> YOUR TASK
Give the following records again in full and without alteration.

> DATA EXTRACT
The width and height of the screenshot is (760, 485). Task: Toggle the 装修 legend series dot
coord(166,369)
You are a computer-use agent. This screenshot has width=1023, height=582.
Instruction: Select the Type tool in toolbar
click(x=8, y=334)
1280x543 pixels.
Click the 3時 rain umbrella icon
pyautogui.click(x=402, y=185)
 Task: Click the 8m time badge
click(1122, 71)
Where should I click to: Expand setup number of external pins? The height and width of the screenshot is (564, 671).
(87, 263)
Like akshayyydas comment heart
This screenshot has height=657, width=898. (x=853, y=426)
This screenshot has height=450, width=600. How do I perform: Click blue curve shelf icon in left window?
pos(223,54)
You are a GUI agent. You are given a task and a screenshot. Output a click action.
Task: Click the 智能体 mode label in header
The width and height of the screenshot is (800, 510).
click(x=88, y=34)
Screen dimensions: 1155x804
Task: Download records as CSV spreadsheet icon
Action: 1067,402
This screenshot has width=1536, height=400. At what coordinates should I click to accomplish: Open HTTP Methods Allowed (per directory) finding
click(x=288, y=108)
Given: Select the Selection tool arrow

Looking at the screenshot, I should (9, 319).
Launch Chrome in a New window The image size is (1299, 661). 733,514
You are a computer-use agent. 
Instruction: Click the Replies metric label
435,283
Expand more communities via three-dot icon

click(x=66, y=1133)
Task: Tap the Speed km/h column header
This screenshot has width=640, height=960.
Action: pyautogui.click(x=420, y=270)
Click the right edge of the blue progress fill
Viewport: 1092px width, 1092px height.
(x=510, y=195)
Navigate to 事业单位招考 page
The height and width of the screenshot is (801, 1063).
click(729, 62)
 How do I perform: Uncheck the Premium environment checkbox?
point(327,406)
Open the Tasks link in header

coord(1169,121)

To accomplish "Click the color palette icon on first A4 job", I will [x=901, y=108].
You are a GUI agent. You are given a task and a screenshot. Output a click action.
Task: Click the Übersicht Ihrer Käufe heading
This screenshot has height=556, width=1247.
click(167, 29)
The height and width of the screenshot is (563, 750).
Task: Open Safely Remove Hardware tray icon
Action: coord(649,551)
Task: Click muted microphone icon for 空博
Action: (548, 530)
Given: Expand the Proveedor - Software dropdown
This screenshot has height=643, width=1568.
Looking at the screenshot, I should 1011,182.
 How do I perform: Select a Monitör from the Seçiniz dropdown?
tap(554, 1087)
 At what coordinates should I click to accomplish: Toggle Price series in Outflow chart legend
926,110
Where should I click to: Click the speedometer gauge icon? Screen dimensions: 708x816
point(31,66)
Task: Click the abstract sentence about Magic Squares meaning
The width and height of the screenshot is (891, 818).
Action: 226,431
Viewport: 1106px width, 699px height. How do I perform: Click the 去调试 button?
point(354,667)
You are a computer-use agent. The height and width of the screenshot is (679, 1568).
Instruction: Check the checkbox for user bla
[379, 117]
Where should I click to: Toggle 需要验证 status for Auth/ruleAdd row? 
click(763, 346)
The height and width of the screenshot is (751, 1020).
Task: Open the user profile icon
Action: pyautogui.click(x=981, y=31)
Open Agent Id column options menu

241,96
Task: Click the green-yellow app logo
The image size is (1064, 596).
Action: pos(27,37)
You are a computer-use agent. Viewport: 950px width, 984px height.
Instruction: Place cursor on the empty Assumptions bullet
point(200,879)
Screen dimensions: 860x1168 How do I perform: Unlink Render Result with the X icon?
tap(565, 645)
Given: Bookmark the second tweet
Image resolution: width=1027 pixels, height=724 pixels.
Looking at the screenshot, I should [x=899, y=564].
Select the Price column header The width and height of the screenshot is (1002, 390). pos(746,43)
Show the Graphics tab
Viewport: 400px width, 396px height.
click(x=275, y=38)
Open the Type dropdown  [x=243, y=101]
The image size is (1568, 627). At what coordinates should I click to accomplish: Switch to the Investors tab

> TASK RESPONSE
The width and height of the screenshot is (760, 485). Task: Toggle the 装修 legend series dot
coord(166,369)
You are a computer-use agent. This screenshot has width=1023, height=582.
Instruction: Select the Type tool in toolbar
click(x=8, y=334)
1280x543 pixels.
Click the 3時 rain umbrella icon
pyautogui.click(x=402, y=185)
 Task: Click the 8m time badge
click(1122, 71)
Where should I click to: Expand setup number of external pins? The height and width of the screenshot is (564, 671).
(87, 263)
Like akshayyydas comment heart
This screenshot has height=657, width=898. (x=853, y=426)
This screenshot has height=450, width=600. How do I perform: Click blue curve shelf icon in left window?
pos(223,54)
You are a GUI agent. You are given a task and a screenshot. Output a click action.
Task: Click the 智能体 mode label in header
The width and height of the screenshot is (800, 510).
click(x=88, y=34)
Screen dimensions: 1155x804
Task: Download records as CSV spreadsheet icon
Action: 1067,402
This screenshot has width=1536, height=400. At what coordinates should I click to accomplish: Open HTTP Methods Allowed (per directory) finding
click(x=288, y=108)
Given: Select the Selection tool arrow

Looking at the screenshot, I should (9, 319).
Launch Chrome in a New window The image size is (1299, 661). 733,514
You are a computer-use agent. 
Instruction: Click the Replies metric label
435,283
Expand more communities via three-dot icon

click(x=66, y=1133)
Task: Tap the Speed km/h column header
This screenshot has width=640, height=960.
Action: pyautogui.click(x=420, y=270)
Click the right edge of the blue progress fill
Viewport: 1092px width, 1092px height.
(x=510, y=195)
Navigate to 事业单位招考 page
The height and width of the screenshot is (801, 1063).
click(729, 62)
 How do I perform: Uncheck the Premium environment checkbox?
point(327,406)
Open the Tasks link in header

coord(1169,121)

To accomplish "Click the color palette icon on first A4 job", I will [x=901, y=108].
You are a GUI agent. You are given a task and a screenshot. Output a click action.
Task: Click the Übersicht Ihrer Käufe heading
This screenshot has height=556, width=1247.
click(167, 29)
The height and width of the screenshot is (563, 750).
Task: Open Safely Remove Hardware tray icon
Action: coord(649,551)
Task: Click muted microphone icon for 空博
Action: (548, 530)
Given: Expand the Proveedor - Software dropdown
This screenshot has height=643, width=1568.
Looking at the screenshot, I should 1011,182.
 How do I perform: Select a Monitör from the Seçiniz dropdown?
tap(554, 1087)
 At what coordinates should I click to accomplish: Toggle Price series in Outflow chart legend
926,110
Where should I click to: Click the speedometer gauge icon? Screen dimensions: 708x816
point(31,66)
Task: Click the abstract sentence about Magic Squares meaning
The width and height of the screenshot is (891, 818).
Action: 226,431
Viewport: 1106px width, 699px height. How do I perform: Click the 去调试 button?
point(354,667)
You are a computer-use agent. The height and width of the screenshot is (679, 1568).
Instruction: Check the checkbox for user bla
[379, 117]
Where should I click to: Toggle 需要验证 status for Auth/ruleAdd row? 
click(763, 346)
The height and width of the screenshot is (751, 1020).
Task: Open the user profile icon
Action: pyautogui.click(x=981, y=31)
Open Agent Id column options menu

241,96
Task: Click the green-yellow app logo
The image size is (1064, 596).
Action: pos(27,37)
You are a computer-use agent. Viewport: 950px width, 984px height.
Instruction: Place cursor on the empty Assumptions bullet
point(200,879)
Screen dimensions: 860x1168 How do I perform: Unlink Render Result with the X icon?
tap(565, 645)
Given: Bookmark the second tweet
Image resolution: width=1027 pixels, height=724 pixels.
Looking at the screenshot, I should [x=899, y=564].
Select the Price column header The width and height of the screenshot is (1002, 390). pos(746,43)
Show the Graphics tab
Viewport: 400px width, 396px height.
click(x=275, y=38)
Open the Type dropdown  [x=243, y=101]
The image size is (1568, 627). At what coordinates should I click to accomplish: Switch to the Investors tab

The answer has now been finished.